Kohli even jived to some imaginary tune. Perhaps, an effort to recreate an air of exuberance and theatre around him, something he loves to do so dearly on a cricket field.

He was trying to flame the dramatist inside him, which often drove him to some dizzying peaks.

Kohli the master batter

But that situational solitude did not affect his batting. Barring a couple of drops, Kohli slipped into his familiar ‘Chase Master’ garb with ease.

His money shots were on full view on Wednesday — pulls, charge to spinners, flicks, cuts and those beautiful perpendicular bat straight drives.

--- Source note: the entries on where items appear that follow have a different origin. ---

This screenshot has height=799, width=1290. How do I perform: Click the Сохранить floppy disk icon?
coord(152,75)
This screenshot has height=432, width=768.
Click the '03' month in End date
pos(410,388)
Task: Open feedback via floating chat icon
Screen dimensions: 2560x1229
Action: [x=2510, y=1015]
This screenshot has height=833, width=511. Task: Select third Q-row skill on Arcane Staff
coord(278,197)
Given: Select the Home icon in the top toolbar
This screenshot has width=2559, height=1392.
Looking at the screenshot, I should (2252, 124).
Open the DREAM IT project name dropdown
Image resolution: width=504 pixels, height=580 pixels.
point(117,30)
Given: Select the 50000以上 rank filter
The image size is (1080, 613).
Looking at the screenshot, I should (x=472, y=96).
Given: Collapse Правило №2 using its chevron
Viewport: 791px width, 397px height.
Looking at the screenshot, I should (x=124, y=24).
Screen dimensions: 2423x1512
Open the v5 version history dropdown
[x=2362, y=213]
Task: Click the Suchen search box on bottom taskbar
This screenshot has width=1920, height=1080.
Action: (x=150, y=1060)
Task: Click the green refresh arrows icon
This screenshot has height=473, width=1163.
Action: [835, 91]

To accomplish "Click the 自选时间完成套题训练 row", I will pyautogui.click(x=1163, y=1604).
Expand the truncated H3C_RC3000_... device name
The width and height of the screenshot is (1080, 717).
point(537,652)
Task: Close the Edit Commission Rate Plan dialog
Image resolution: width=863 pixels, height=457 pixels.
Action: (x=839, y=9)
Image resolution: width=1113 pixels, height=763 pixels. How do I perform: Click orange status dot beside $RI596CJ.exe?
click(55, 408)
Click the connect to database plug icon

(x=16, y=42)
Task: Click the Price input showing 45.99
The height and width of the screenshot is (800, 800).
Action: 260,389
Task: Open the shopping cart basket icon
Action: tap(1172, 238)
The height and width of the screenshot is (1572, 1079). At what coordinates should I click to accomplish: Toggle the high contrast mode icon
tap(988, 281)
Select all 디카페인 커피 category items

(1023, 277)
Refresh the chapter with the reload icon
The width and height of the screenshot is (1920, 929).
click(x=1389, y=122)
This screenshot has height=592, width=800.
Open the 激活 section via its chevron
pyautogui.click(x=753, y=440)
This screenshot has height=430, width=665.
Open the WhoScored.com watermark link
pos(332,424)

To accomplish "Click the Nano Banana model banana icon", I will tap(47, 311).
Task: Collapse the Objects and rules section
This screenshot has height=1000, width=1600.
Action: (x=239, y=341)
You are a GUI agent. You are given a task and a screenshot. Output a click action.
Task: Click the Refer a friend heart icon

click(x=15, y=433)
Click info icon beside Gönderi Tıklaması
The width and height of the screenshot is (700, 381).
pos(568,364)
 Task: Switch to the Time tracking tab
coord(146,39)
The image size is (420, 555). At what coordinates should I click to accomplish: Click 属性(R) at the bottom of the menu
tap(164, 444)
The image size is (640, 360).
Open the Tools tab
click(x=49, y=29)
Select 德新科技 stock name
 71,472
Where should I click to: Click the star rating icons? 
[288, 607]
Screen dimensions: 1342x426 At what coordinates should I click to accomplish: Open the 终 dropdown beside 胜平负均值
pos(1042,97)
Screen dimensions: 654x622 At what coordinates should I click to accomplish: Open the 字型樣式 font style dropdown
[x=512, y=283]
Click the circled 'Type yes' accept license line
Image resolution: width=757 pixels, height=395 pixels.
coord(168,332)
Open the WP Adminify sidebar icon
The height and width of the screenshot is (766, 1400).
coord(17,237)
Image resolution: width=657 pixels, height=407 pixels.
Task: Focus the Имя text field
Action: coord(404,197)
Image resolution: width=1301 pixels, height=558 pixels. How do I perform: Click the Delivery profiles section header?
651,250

Fifty came in 39 balls and 100 in 83 balls, but none of those moments were celebrated with usual gusto. But a simple wave to the dressing room marked the occasion.

In fact, silence shrouded those moments so deep that a blink could have made one miss them.

But there was another side to it. Perhaps, Kohli too might have enjoyed that slice of loneliness which he often craves for.

That search for privacy has made him set an alternate base in London apart from his uber posh Mumbai dwelling. Here, he had all the desired isolation.

But the day ended in familiar chaos. Andhra cricketers and officials mobbed him for photographs and autographs, and he obliged with a smile.

“It was a dream to play in the same match as Kohli. I always wanted to play with or in the opposition (of Kohli), and the all the Andhra cricketers were elated at the opportunity,” said fellow centurion Ricky Bhui after the match.

As boxing legend Frank Bruno once said: ‘Boy! That’s cricket.”